Further, I would not consider any alternate bases for overturning the jury’s verdict in this
case. Lake County and the Board did not properly raise the issue of notice before the trial court.
Accordingly, I would not consider it. See Walters v Nadell, 481 Mich 377, 387-388; 751 NW2d
431 (2008) (explaining that Michigan follows a raise or waive rule for appellate review). In
addition, although Lake County and the Board arguably made a limited burden-shifting argument
in their motion for summary disposition, on appeal to this Court, they did not present a proper
argument that the trial court erred when it denied their motion because they presented evidence
that there was a legitimate business reason for the decision and Debano-Griffin failed to rebut
that evidence. Indeed, they did not even address the evidence of pretext actually presented by
Debano-Griffin in opposition to their motion for summary disposition. Consequently, I conclude
that they abandoned any claim of error as to the burden-shifting approach. See Mitcham v
Detroit, 355 Mich 182, 203; 94 NW2d 388 (1959).

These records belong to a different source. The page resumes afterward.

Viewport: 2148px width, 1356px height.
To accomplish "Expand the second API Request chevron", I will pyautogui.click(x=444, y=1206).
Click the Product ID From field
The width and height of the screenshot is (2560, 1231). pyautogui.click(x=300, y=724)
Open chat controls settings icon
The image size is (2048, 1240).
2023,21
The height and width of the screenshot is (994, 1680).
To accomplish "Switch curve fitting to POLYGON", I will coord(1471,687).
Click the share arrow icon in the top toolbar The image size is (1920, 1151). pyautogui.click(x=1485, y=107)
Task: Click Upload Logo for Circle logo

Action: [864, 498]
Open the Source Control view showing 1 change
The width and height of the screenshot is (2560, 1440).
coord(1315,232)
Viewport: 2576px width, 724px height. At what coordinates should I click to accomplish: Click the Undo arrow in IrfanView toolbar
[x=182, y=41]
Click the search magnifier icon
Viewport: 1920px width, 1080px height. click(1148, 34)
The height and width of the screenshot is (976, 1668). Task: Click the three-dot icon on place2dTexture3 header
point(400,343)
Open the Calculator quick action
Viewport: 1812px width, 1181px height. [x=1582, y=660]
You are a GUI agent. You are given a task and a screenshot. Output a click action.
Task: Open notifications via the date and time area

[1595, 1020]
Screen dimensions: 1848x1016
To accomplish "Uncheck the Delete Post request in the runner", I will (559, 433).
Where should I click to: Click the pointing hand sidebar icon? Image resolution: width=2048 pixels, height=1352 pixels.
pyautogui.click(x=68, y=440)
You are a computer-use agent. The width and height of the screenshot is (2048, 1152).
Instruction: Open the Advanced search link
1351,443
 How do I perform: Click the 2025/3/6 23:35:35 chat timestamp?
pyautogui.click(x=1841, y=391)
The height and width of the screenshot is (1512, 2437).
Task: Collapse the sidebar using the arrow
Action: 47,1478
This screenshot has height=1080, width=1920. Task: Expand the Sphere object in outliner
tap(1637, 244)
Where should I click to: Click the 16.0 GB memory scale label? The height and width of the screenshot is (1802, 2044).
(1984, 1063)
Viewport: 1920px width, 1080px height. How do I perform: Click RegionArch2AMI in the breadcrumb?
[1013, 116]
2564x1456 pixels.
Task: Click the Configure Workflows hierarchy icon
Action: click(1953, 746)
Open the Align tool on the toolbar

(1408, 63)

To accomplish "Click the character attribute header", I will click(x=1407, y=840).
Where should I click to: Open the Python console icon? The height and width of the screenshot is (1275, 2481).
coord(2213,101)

In any event, having reviewed the evidence
of pretext actually proffered in opposition to Lake County and the Board’s motion for summary
disposition, I conclude that Debano-Griffin presented evidence sufficient to establish a question
of fact on the issue of pretext.
Because I believe Debano-Griffin presented sufficient evidence to survive summary
disposition, I conclude that the trial court did not err when it declined to grant Lake County and
the Board’s motion. MCR 2.116(C)(10). I would affirm.